Introduce sw flowtable acceleration for the TX/RX paths of
SIT tunnels, relying on the netfilter flowtable infrastructure.
The feature can be tested with a forwarding scenario between two
NICs (eth0 and eth1), where a SIT tunnel is used to reach a remote
site via eth1 as the underlay device:

    ETH0 -- TUN0 <==> ETH1 -- [IP network] -- TUN1 (192.168.2.2)

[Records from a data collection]
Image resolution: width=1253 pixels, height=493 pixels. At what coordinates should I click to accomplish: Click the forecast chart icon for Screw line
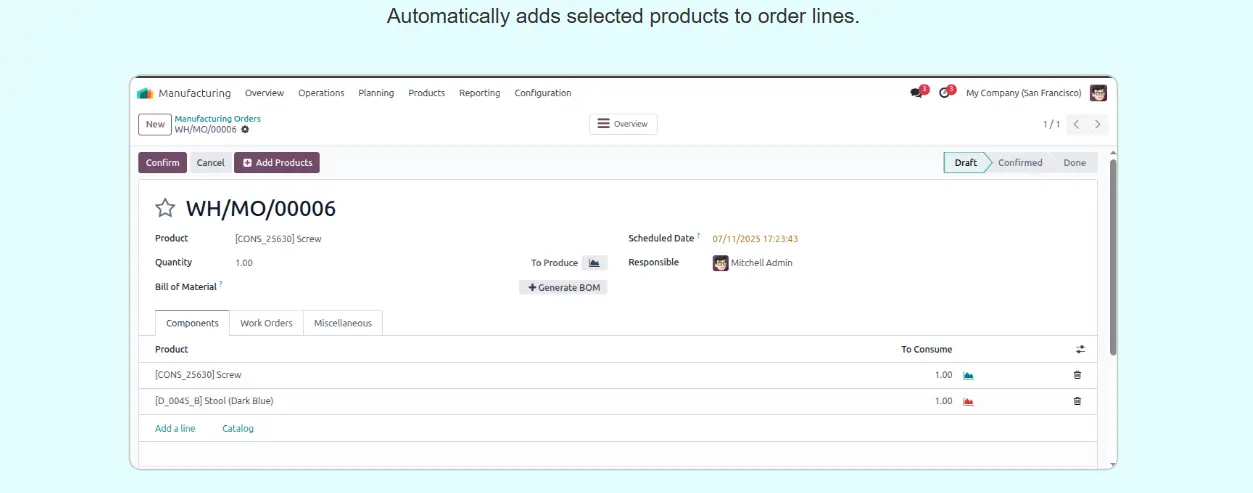pos(968,375)
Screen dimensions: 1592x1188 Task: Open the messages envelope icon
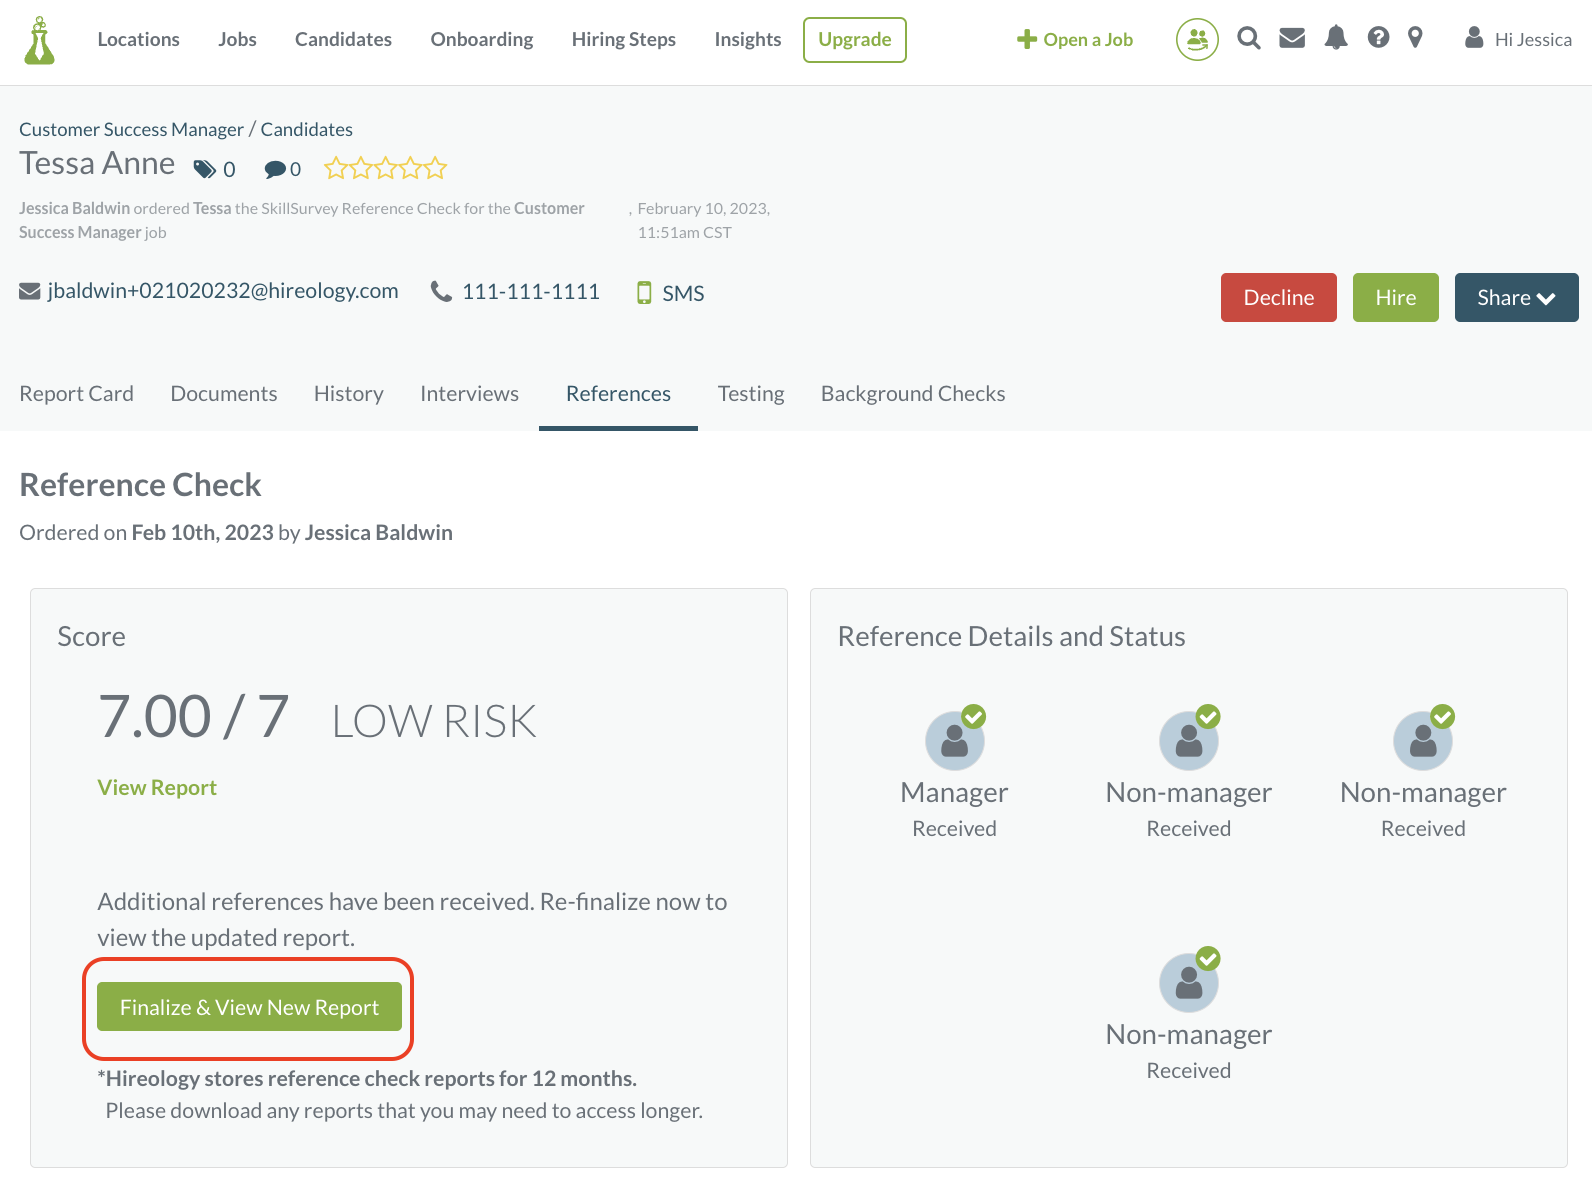pyautogui.click(x=1292, y=39)
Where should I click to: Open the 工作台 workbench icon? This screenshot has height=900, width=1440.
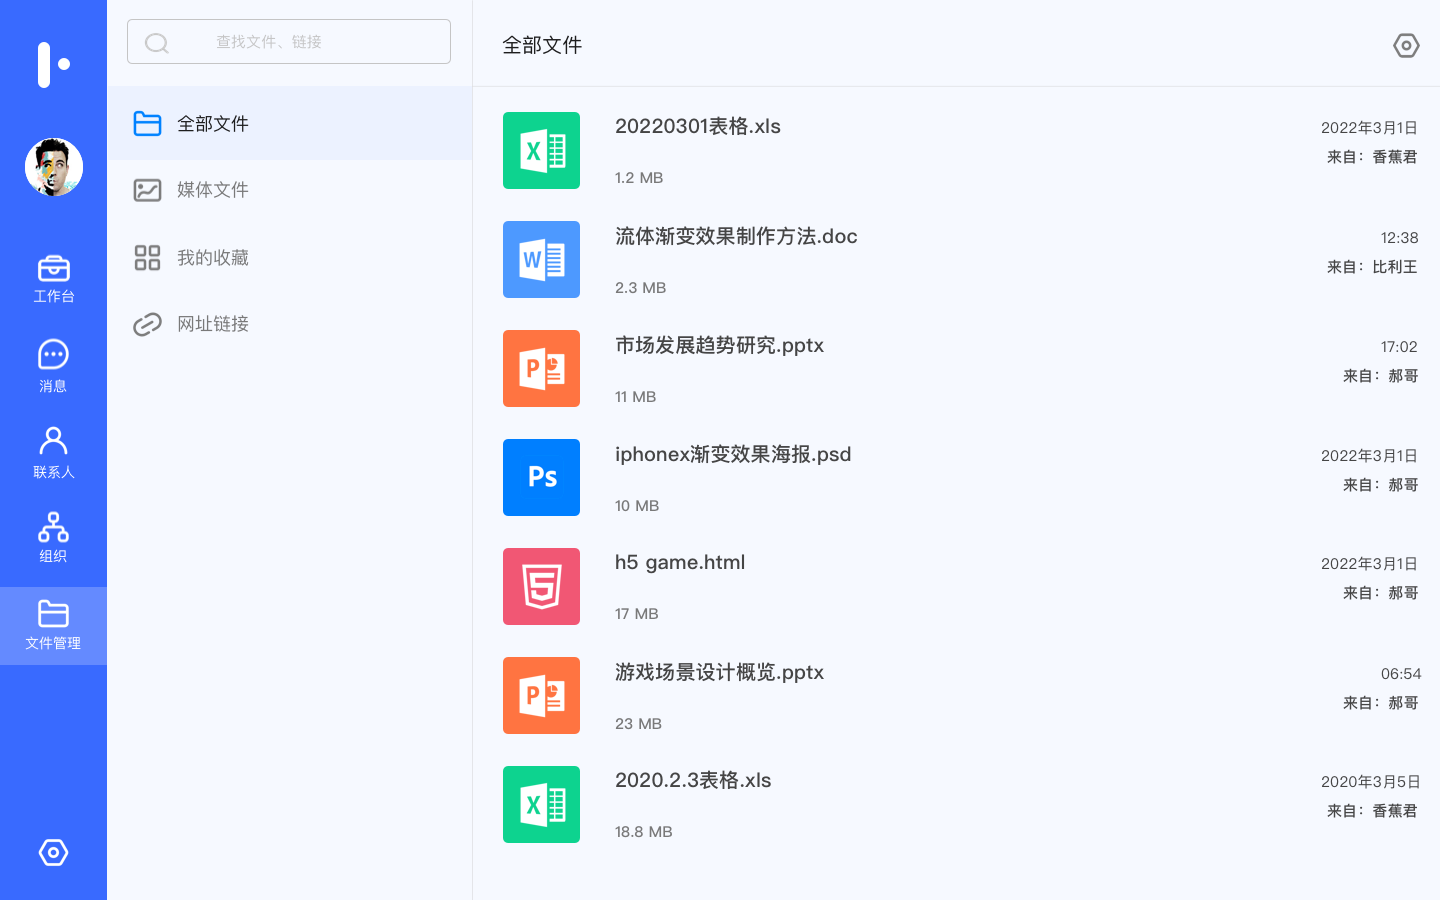(x=53, y=279)
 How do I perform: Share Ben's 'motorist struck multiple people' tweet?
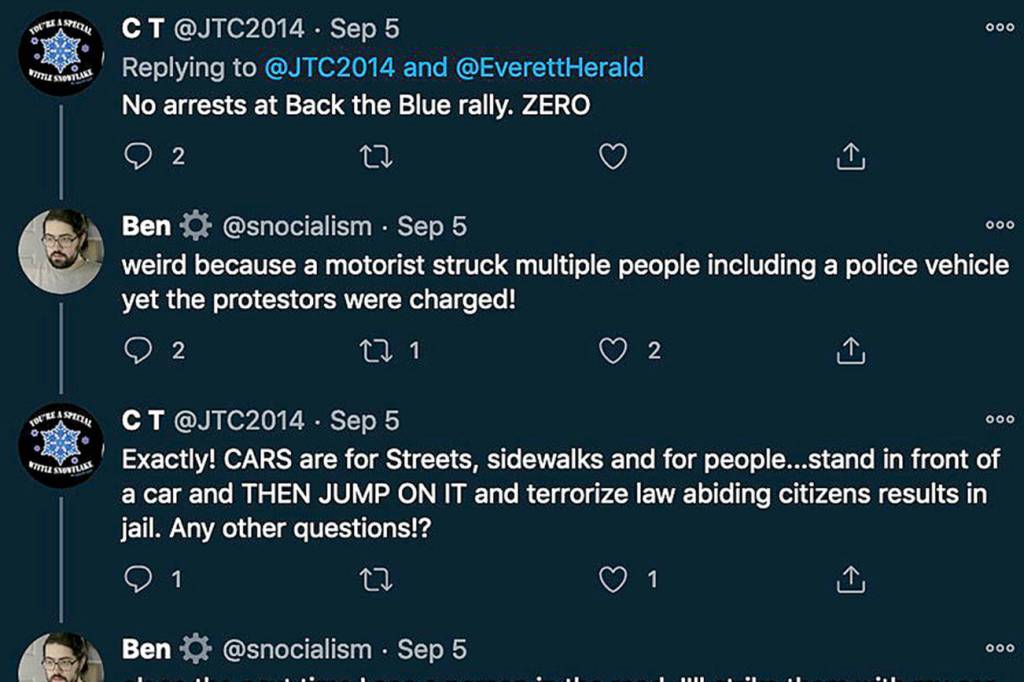click(849, 350)
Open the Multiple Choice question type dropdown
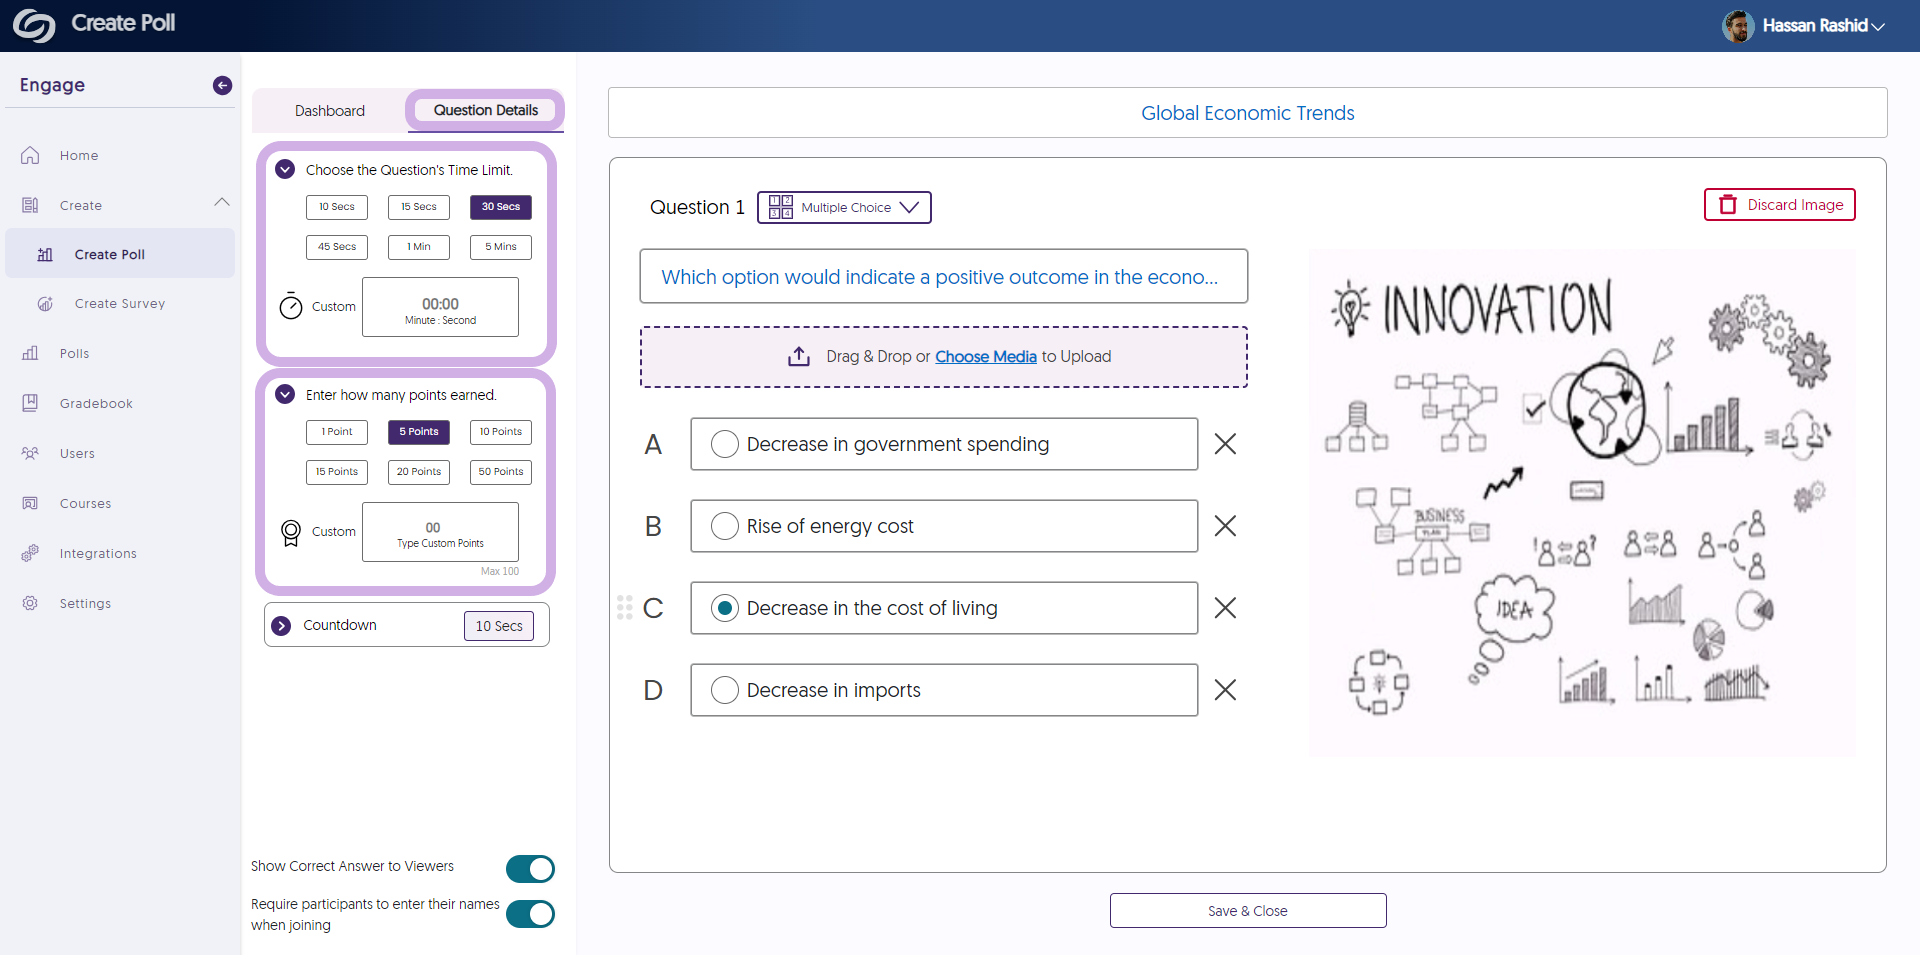 pyautogui.click(x=844, y=208)
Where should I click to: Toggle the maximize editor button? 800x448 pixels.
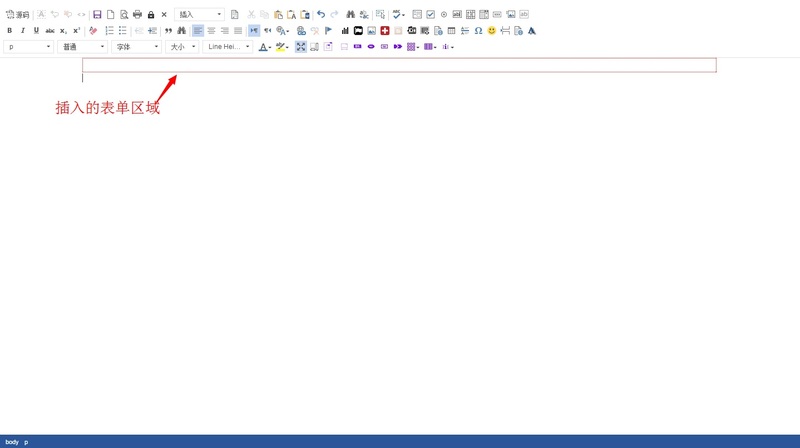click(x=300, y=47)
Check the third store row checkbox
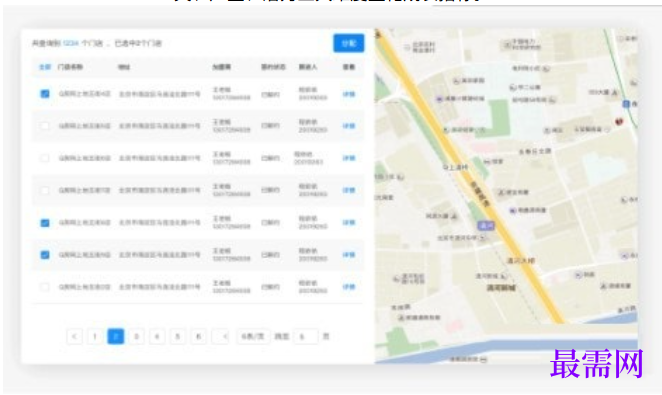The image size is (662, 395). coord(44,158)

■ **Tasks for this exercise**
(1) In the SIT tunnel text, begin at the words "The feature can" and stop after "-- TUN1 (192.168.2.2)". Rewrite that part with "forwarding" replaced by "routing".
(2) Convert the records into a JSON list of strings, one string per line and no blank lines. Begin at the line that has "Where should I click to: Toggle" and stop at the end of the records, omitting the pictures.

■ **Responses for each task**
(1)
The feature can be tested with a routing scenario between two
NICs (eth0 and eth1), where a SIT tunnel is used to reach a remote
site via eth1 as the underlay device:

    ETH0 -- TUN0 <==> ETH1 -- [IP network] -- TUN1 (192.168.2.2)

(2)
[
  "Where should I click to: Toggle the maximize editor button? 800x448 pixels.",
  "click(x=300, y=47)",
  "Check the third store row checkbox",
  "The image size is (662, 395). coord(44,158)"
]